▶ [DOCUMENT SEGMENT]

-- Opening Marker --

Elections in the Russian Federation took place mostly on 9, 16 and 23 September, with the exception of the presidential election, which occurred on 18 March and a special gubernatorial election in Primorsky Krai, which occurred in December.

==Overview==

| Type of election | Quantity |
|---|---|
| Presidential | 1 |
| By-elections to the State Duma | 7 |
| Regional legislative election | 17 |
| Gubernatorial election | 17 |
| Regional referendums | 1 |

==Presidential election==

The presidential elections were held on 18 March.

| Candidate |  | Party | Votes | % |
|  | Vladimir Putin | Independent | 56,430,712 | 77.53 |
|  | Pavel Grudinin | Communist Party | 8,659,206 | 11.90 |
|  | Vladimir Zhirinovsky | Liberal Democratic Party | 4,154,985 | 5.71 |
|  | Ksenia Sobchak | Civic Initiative | 1,238,031 | 1.70 |
|  | Grigory Yavlinsky | Yabloko | 769,644 | 1.06 |
|  | Boris Titov | Party of Growth | 556,801 | 0.76 |
|  | Maxim Suraykin | Communists of Russia | 499,342 | 0.69 |
|  | Sergey Baburin | Russian All-People's Union | 479,013 | 0.66 |
| Total |  |  | 72,787,734 | 100.00 |
| Valid votes |  |  | 72,787,734 | 98.92 |
| Invalid/blank votes |  |  | 791,258 | 1.08 |
| Total votes |  |  | 73,578,992 | 100.00 |
| Registered voters/turnout |  |  | 109,008,428 | 67.50 |
Source: CEC

==By-elections to the State Duma==

The by-elections in four constituencies took place on a single voting day on 9 September:
- 2018 Saratov by-election
- 2018 Zavolzhsky by-election
- 2018 Balashov by-election
- 2018 Nizhny Novgorod by-election

==Gubernatorial and head elections==

Gubernatorial elections in 19 subjects of the Federation were held on 9 September. The second round, if necessary, will be held on September 23.

-- Closing Marker --

Reproduce the full text on elections in the Russian Federation word for word. The rows that follow are separate material, unrelated to the text above.

▶ [DATA PROVIDED]

-- Opening Marker --

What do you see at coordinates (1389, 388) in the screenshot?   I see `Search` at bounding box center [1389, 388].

-- Closing Marker --
-- Opening Marker --

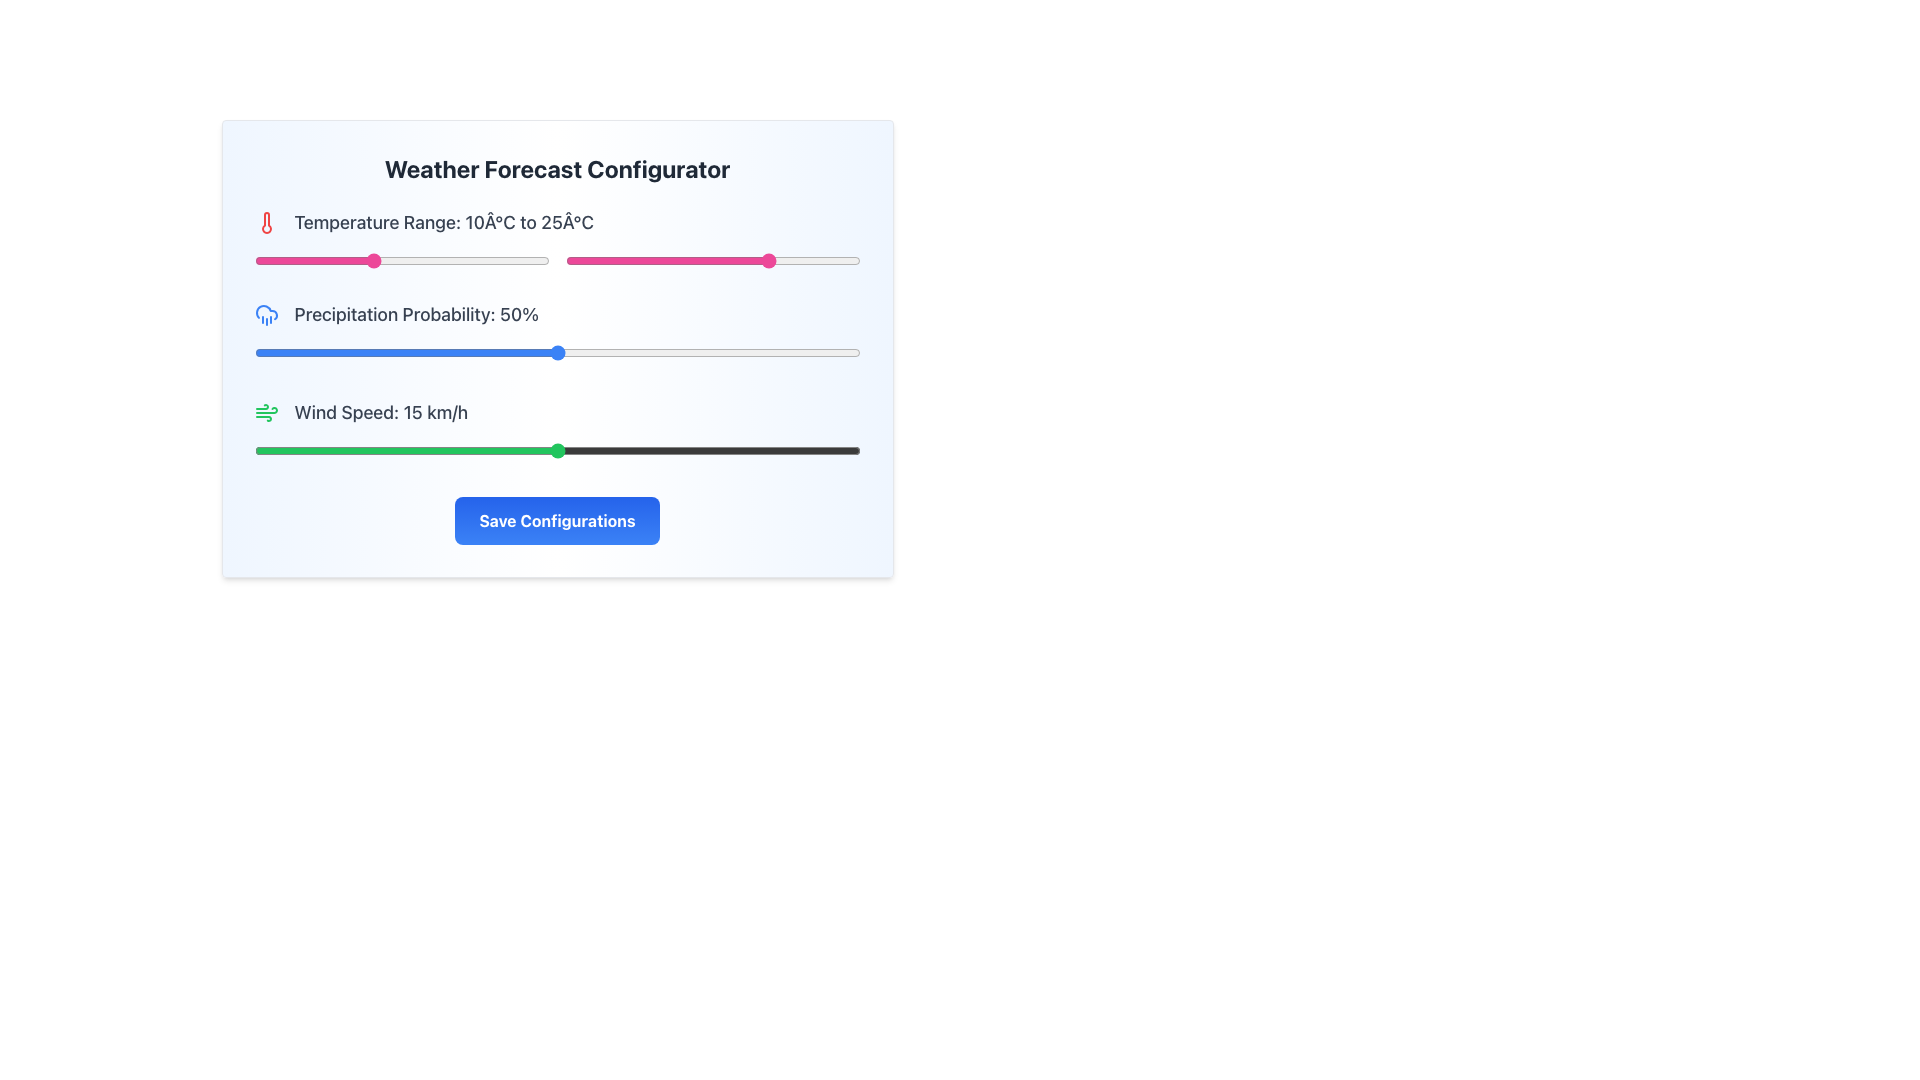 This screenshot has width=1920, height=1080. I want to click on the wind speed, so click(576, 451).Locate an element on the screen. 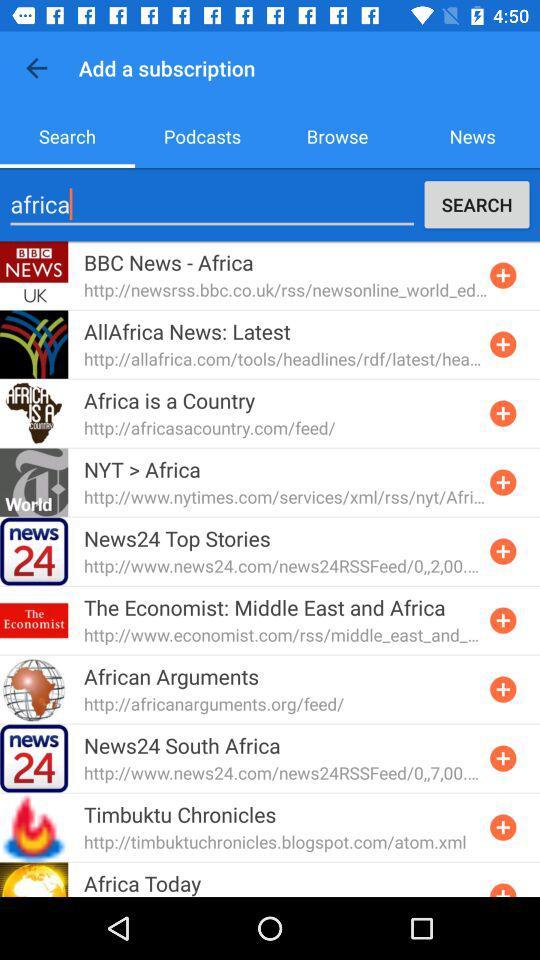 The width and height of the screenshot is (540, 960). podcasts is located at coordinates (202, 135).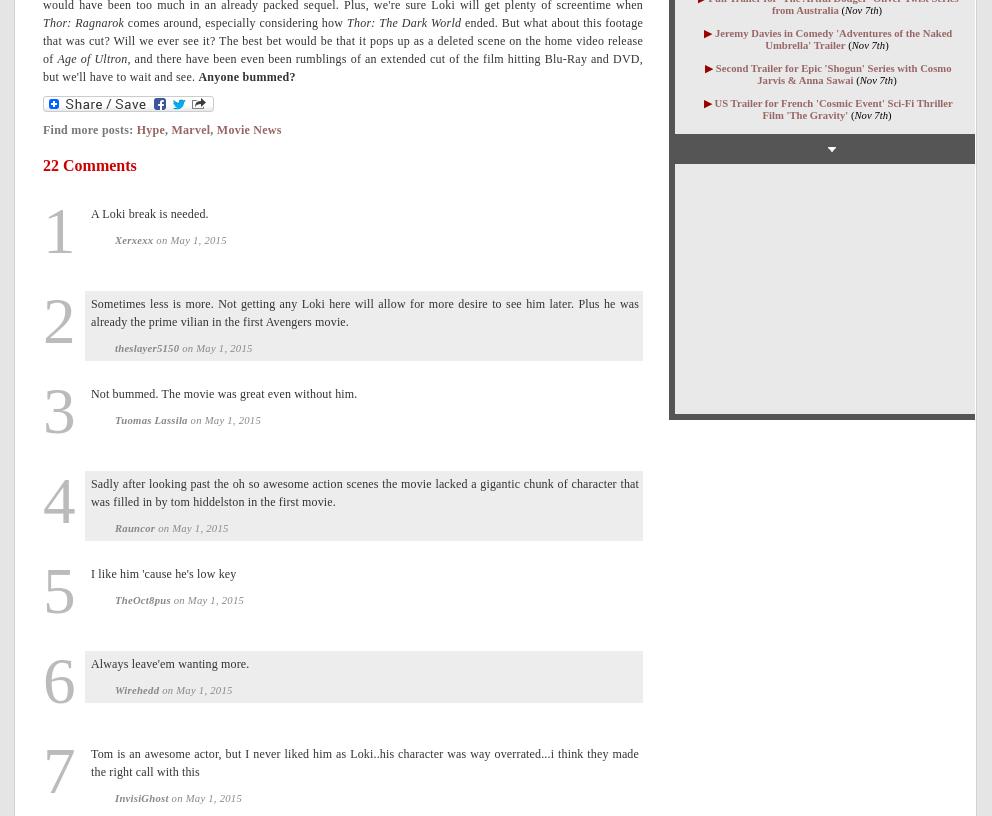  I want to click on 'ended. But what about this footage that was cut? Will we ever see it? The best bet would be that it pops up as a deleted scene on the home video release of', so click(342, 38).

-- Closing Marker --
-- Opening Marker --

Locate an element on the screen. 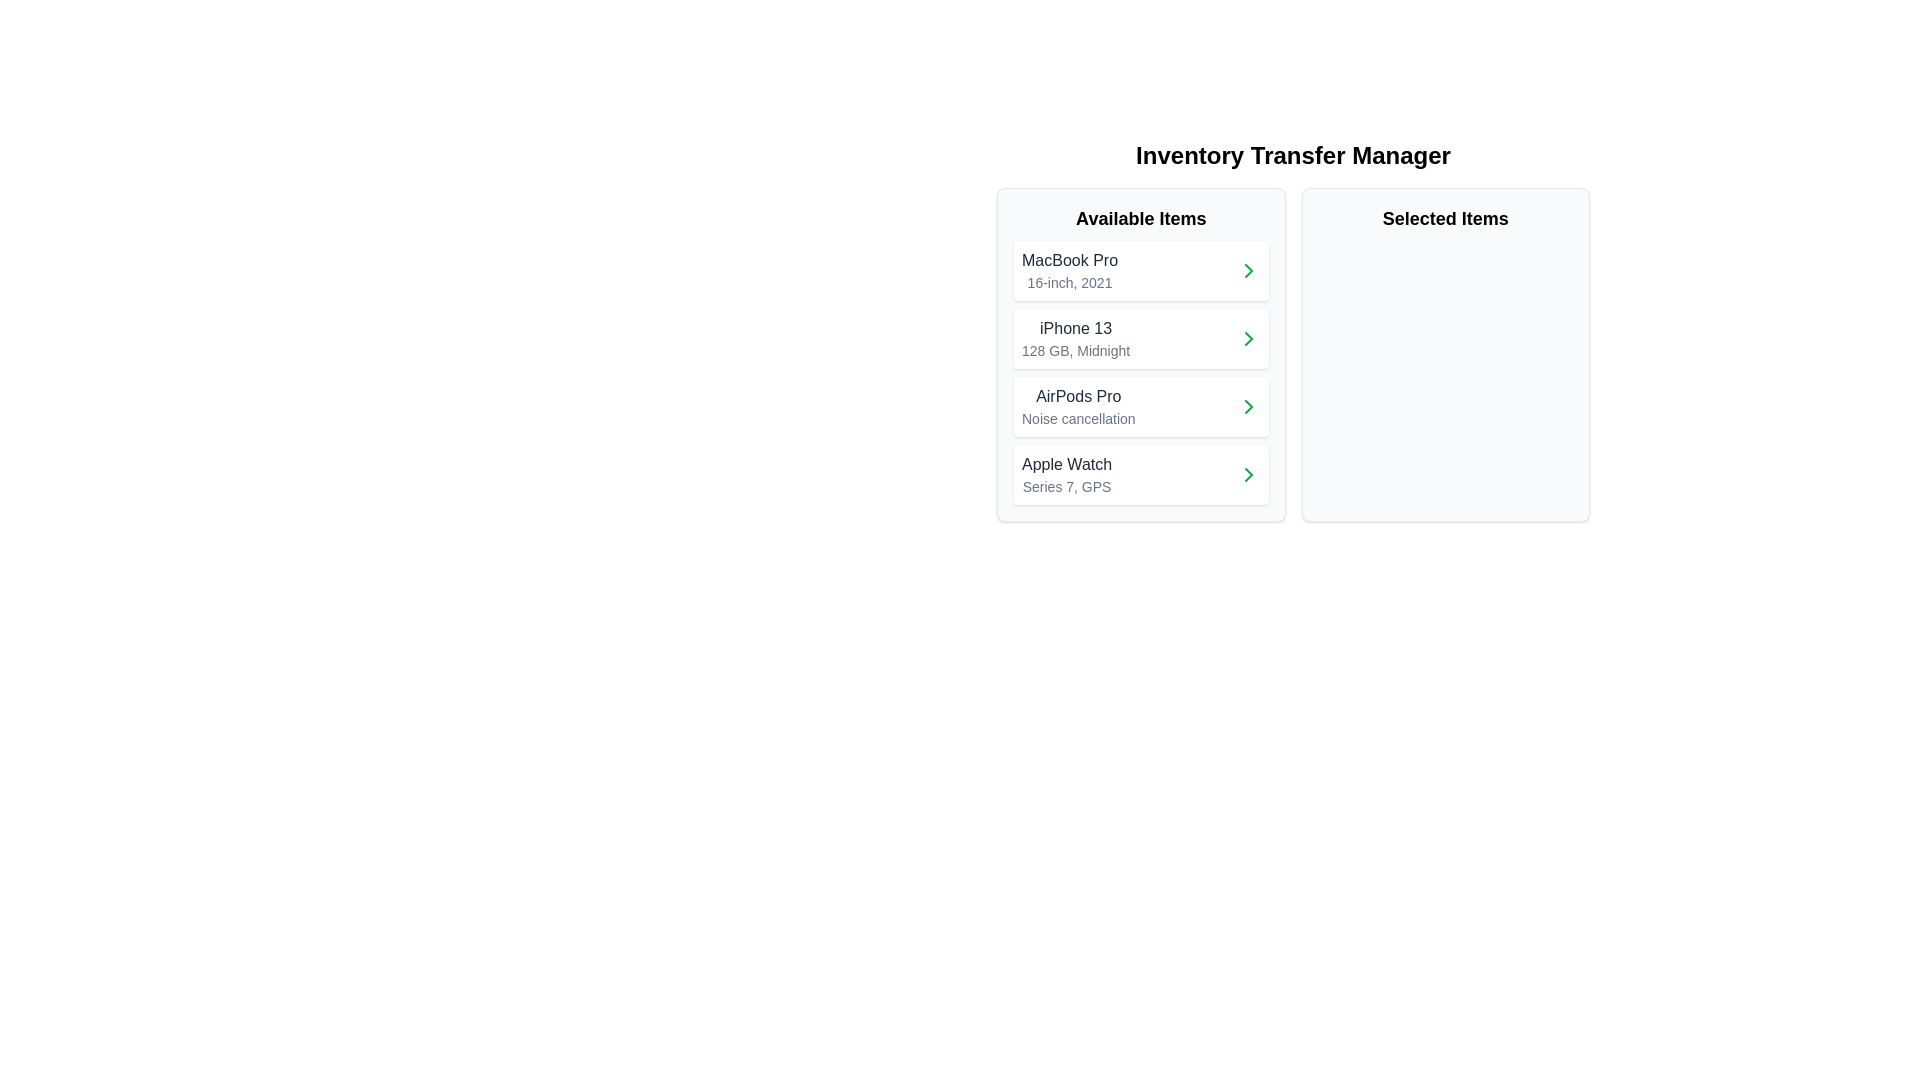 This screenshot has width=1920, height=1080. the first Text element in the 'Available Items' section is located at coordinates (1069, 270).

-- Closing Marker --

▶ [WRITTEN ANSWER]
Elections in the Russian Federation took place mostly on 9, 16 and 23 September, with the exception of the presidential election, which occurred on 18 March and a special gubernatorial election in Primorsky Krai, which occurred in December.

==Overview==

| Type of election | Quantity |
|---|---|
| Presidential | 1 |
| By-elections to the State Duma | 7 |
| Regional legislative election | 17 |
| Gubernatorial election | 17 |
| Regional referendums | 1 |

==Presidential election==

The presidential elections were held on 18 March.

| Candidate |  | Party | Votes | % |
|  | Vladimir Putin | Independent | 56,430,712 | 77.53 |
|  | Pavel Grudinin | Communist Party | 8,659,206 | 11.90 |
|  | Vladimir Zhirinovsky | Liberal Democratic Party | 4,154,985 | 5.71 |
|  | Ksenia Sobchak | Civic Initiative | 1,238,031 | 1.70 |
|  | Grigory Yavlinsky | Yabloko | 769,644 | 1.06 |
|  | Boris Titov | Party of Growth | 556,801 | 0.76 |
|  | Maxim Suraykin | Communists of Russia | 499,342 | 0.69 |
|  | Sergey Baburin | Russian All-People's Union | 479,013 | 0.66 |
| Total |  |  | 72,787,734 | 100.00 |
| Valid votes |  |  | 72,787,734 | 98.92 |
| Invalid/blank votes |  |  | 791,258 | 1.08 |
| Total votes |  |  | 73,578,992 | 100.00 |
| Registered voters/turnout |  |  | 109,008,428 | 67.50 |
Source: CEC

==By-elections to the State Duma==

The by-elections in four constituencies took place on a single voting day on 9 September:
- 2018 Saratov by-election
- 2018 Zavolzhsky by-election
- 2018 Balashov by-election
- 2018 Nizhny Novgorod by-election

==Gubernatorial and head elections==

Gubernatorial elections in 19 subjects of the Federation were held on 9 September. The second round, if necessary, will be held on September 23.